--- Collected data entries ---
* * * * *

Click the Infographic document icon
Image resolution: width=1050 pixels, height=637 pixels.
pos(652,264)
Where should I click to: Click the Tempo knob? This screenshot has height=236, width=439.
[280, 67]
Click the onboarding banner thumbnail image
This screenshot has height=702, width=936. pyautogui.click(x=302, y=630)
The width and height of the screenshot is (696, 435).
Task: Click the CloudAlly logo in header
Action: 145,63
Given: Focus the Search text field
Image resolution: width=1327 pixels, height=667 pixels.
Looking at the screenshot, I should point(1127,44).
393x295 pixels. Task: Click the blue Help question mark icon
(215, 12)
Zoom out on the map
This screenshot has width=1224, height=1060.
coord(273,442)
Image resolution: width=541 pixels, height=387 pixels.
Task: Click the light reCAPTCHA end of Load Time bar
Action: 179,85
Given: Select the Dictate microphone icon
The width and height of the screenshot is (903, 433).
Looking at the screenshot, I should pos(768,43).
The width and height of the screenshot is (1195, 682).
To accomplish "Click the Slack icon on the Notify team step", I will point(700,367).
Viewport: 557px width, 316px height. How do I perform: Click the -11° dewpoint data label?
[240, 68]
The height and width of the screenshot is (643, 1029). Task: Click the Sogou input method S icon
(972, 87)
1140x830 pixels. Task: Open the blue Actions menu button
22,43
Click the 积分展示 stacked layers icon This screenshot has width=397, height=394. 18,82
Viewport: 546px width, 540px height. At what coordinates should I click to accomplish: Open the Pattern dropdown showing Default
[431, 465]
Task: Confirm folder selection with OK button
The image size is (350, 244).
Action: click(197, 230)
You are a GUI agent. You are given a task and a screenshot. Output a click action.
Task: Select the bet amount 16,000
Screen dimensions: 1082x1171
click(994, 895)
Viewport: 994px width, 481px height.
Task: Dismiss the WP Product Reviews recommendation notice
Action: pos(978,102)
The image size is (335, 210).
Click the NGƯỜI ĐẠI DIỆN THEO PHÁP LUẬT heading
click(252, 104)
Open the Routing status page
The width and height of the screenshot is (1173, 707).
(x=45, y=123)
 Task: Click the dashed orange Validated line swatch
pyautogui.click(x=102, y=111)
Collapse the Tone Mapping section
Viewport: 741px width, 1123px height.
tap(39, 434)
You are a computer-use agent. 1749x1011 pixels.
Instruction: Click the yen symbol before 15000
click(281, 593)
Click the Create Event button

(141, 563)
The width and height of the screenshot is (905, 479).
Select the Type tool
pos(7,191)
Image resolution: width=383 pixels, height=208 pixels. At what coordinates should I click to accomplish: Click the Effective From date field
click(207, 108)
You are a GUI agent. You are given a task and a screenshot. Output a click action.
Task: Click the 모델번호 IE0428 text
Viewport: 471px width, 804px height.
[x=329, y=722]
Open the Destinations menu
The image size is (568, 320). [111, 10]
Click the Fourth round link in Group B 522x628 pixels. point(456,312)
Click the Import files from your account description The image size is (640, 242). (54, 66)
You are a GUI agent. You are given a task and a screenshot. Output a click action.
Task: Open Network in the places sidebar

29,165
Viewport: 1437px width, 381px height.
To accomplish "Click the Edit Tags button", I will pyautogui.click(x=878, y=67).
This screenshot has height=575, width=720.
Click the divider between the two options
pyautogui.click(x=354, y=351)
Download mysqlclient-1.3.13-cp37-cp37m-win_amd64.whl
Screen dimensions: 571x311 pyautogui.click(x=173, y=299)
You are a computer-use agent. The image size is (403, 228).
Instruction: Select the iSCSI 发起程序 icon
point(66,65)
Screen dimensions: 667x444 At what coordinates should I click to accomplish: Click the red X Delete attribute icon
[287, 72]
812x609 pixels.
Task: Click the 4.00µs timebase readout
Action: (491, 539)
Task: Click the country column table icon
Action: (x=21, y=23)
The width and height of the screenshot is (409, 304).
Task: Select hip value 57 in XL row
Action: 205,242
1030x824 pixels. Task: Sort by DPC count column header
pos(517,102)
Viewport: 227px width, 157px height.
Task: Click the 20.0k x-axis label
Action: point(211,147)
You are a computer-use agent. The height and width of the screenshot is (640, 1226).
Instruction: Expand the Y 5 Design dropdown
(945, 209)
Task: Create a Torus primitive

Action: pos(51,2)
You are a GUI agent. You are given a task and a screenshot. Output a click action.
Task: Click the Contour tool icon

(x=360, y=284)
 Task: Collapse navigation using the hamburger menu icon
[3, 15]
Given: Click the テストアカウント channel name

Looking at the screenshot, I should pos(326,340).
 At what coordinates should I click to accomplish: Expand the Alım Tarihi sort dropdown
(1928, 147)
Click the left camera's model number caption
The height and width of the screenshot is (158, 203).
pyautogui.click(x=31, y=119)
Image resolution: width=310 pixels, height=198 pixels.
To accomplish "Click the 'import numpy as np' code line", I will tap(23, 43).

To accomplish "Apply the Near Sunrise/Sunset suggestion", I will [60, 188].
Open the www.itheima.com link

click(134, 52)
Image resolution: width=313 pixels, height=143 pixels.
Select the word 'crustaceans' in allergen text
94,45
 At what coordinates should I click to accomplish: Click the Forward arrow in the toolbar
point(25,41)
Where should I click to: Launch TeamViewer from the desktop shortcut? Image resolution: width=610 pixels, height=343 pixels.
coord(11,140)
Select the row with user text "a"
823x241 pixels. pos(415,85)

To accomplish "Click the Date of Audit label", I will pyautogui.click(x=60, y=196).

* * * * *

--- What you are asked to do ---
Select the lines from the entries that include the word "computer".

--- Solution to the problem ---
You are a computer-use agent. 1749x1011 pixels.
You are a computer-use agent. The image size is (403, 228).
You are a computer-use agent. The height and width of the screenshot is (640, 1226).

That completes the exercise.